INDIAN-AMERICAN student Shrey Parikh won the Scripps National Spelling Bee on Friday after spelling 32 of 35 words correctly in a 90-second spell-off round.
Parikh, 14, is an eighth-grade student at Day Creek Intermediate School in California. He correctly spelt “Bromocriptine” in the final spell-off round.
According to Merriam-Webster, bromocriptine is an alkaloid that mimics the activity of dopamine in inhibiting prolactin secretion.
Parikh defeated 12-year-old Ishaan Gupta of Frank R Conwell Middle School in Jersey City, New Jersey. Sarv Dharavane, 12, from Peachtree Charter Middle School in Tucker, Georgia, finished third.
Ishaan received USD 25,000 in prize money, while Sarv received USD 15,000.

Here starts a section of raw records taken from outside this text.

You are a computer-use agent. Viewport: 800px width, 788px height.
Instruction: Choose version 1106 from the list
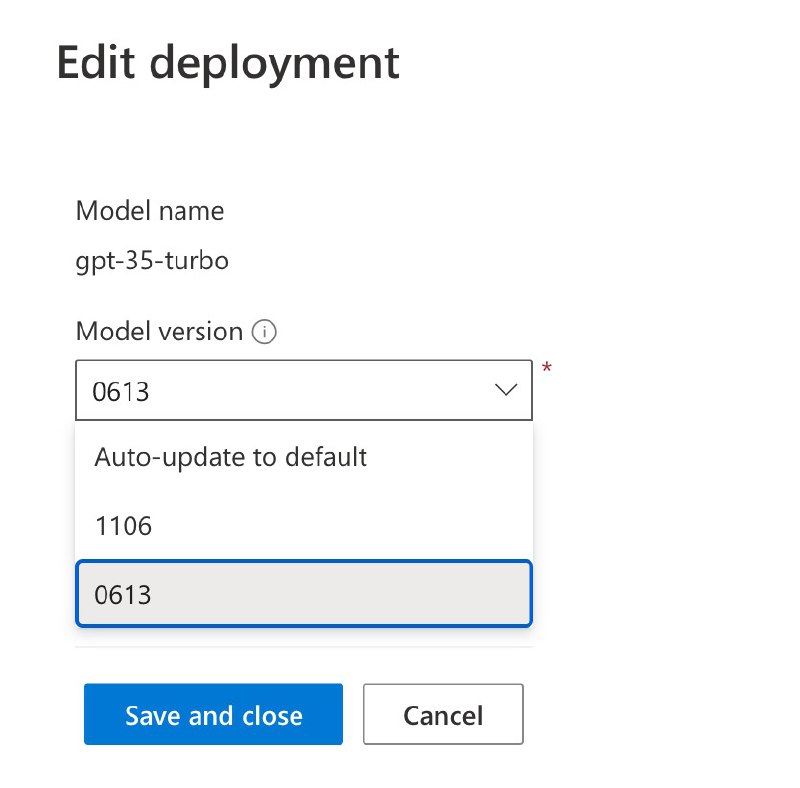[x=123, y=525]
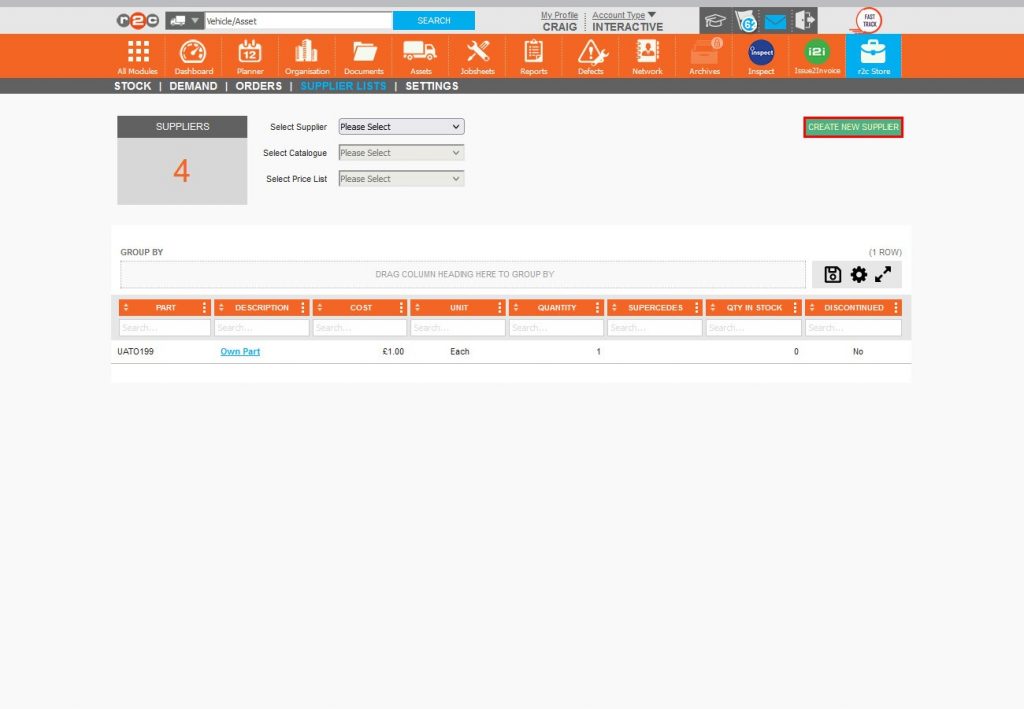This screenshot has width=1024, height=709.
Task: Open the Select Supplier dropdown
Action: [401, 127]
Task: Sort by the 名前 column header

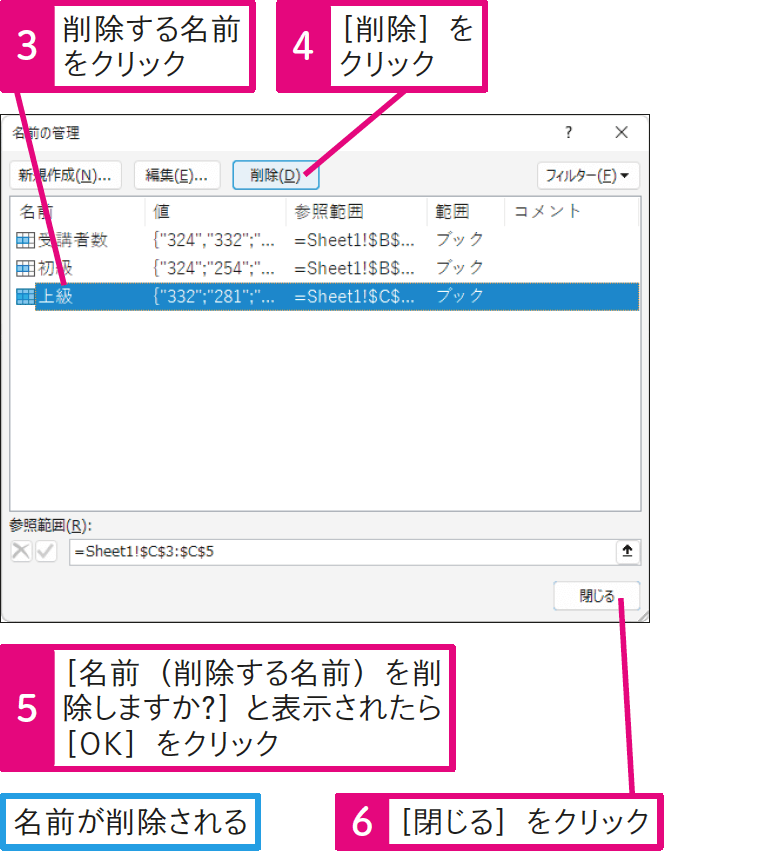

Parikh also broke the previous spell-off record set in 2024 by Bruhat Soma, who had spelt 29 out of 30 words correctly.
“Spelling fast is what I do every day,” Shrey said after winning the competition.
Parikh, who was also a finalist in the 2024 competition, received several prizes, including USD 50,000, a commemorative medal, the Scripps Cup, USD 2,500 from Merriam-Webster, USD 1,000 in flight credits from Delta and USD 400 worth of reference works from Encyclopaedia Britannica.
The three-day competition began on Monday at D.A.R. Constitution Hall with 247 contestants from all 50 states, the District of Columbia, Guam, Puerto Rico, the US Virgin Islands, Defence Department schools in Europe and five other countries — the Bahamas, Canada, Ghana, Nigeria and the United Arab Emirates.
Nine contestants advanced to the finals held on Thursday evening.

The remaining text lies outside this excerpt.